Giulio Tremonti ha precisato che nella manovra non ci saranno condoni «poiché si tratterebbe di un intervento una tantum che genera introiti di cassa, ma che non modifica l’assetto della finanza pubblica». Evviva. Niente di più condivisibile per chi, come noi, ha sempre criticato duramente la disastrosa politica delle sanatorie. Ma qui, inutile nasconderlo, il problema della credibilità che sempre accompagna simili impegnative dichiarazioni è ancora più grande. Da settimane si rincorrono le voci di un nuovo condono che potrebbe spuntare accanto al tremendissimo (forse) giro di vite sull’evasione fiscale con tintinnio di schiavettoni. Non servono soldi, tanti e subito? E poi, non fu così che andò anche all’inizio degli anni Ottanta, quando alla sanatoria tombale fu accoppiata la legge (pressoché inutile) sulle «manette agli evasori»?
La dichiarazione di Tremonti, semmai, desta anche una legittima preoccupazione: che il partito del condono, agguerritissimo in Parlamento, sia già al lavoro. Convinto, magari, di non incontrare troppa resistenza.
I precedenti la dicono lunga. Ricordiamo che cosa è successo otto anni fa, quando il governo Berlusconi, contrario a parole, si arrese immediatamente all’offensiva parlamentare sfociata non in una, ma in un diluvio di sanatorie. E non possiamo non rammentare come lo stesso ministro dell’Economia, che in quella occasione aveva confessato di essersi dovuto piegare suo malgrado alla ferrea legge dei numeri e dei denari necessari a tenere a galla i conti pubblici, tornando nel 2008 al governo avesse garantito che l’epoca dei condoni era definitivamente sepolta. Salvo poi varare un nuovo scudo fiscale consentendo a evasori che avevano illecitamente esportato capitali di regolarizzarli pagando un ventesimo di quanto versano i cittadini onesti.
Tante volte si è detto di come i condoni abbiano profondamente compromesso la tenuta morale di un Paese dove già le tasse non sono mai state troppo popolari. L’hanno corrotta al punto che c’è chi li utilizza perfino per gabbarli, dimostrando che non sono credibili nemmeno le sanatorie. Quanti hanno chiesto di aderire al condono fiscale per poi dichiararsi falliti e non pagare? E quanti dopo aver pagato la prima rata, poi smettono di pagare, confidando magari in un’altra sanatoria, e poi in un’altra, e un’altra ancora? Non è un caso che al gettito previsto per il benevolo perdono del 2002 manchino almeno 4 miliardi di euro.

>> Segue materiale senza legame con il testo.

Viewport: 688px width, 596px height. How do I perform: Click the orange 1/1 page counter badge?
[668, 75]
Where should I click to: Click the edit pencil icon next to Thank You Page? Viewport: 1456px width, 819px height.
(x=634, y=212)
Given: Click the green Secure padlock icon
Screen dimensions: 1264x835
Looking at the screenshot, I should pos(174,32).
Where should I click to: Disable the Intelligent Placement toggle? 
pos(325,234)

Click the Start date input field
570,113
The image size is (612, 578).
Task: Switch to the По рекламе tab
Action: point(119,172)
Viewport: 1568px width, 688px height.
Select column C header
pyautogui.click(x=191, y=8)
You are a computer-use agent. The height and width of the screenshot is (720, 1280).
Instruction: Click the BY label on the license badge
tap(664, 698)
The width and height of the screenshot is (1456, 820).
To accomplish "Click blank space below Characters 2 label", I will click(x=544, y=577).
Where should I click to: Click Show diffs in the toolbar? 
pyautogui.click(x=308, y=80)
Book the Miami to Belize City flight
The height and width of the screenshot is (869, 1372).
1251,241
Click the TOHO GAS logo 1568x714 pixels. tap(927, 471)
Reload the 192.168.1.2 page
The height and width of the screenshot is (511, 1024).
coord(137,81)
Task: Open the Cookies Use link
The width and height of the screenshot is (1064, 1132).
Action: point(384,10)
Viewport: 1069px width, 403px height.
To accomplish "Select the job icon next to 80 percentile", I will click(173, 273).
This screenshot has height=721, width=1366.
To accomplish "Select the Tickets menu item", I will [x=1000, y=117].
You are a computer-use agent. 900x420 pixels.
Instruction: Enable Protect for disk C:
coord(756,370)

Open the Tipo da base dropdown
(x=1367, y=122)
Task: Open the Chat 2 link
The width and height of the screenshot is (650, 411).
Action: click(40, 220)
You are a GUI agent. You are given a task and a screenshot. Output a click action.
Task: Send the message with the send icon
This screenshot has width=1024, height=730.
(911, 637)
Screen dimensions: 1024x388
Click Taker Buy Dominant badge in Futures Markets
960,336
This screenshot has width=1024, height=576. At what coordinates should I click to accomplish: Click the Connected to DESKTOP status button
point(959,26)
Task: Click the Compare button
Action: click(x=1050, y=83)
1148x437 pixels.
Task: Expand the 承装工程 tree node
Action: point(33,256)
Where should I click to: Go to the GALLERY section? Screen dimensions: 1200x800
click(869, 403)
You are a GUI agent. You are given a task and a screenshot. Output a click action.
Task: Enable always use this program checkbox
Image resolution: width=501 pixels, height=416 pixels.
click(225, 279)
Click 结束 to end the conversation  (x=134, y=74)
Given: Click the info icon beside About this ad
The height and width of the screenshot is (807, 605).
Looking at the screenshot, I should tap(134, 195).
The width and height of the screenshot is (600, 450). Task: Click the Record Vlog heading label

Oggi, poi, c’è un dettaglio in più che chiama in causa la credibilità. Ed è il modo con cui sta procedendo la manovra d’agosto, presentata in pompa magna in una conferenza stampa ufficiale a Palazzo Chigi, e smontata nel giro di due settimane (il contributo di solidarietà per i redditi più elevati? Abbiamo scherzato… Il taglio delle Province? Abbiamo scherzato… L’accorpamento dei Comuni più piccoli? Abbiamo scherzato…). Quindi rismontata nuovamente il giorno dopo un vertice politico «decisivo» dal quale il governo, che aveva promesso di non toccare le pensioni, ne era uscito con l’idea bislacca di colpire i riscatti previdenziali per la laurea e il servizio militare. Perché mai dovremmo credere proprio questa volta che non ci metteranno sotto il naso l’ennesimo maleodorante condono?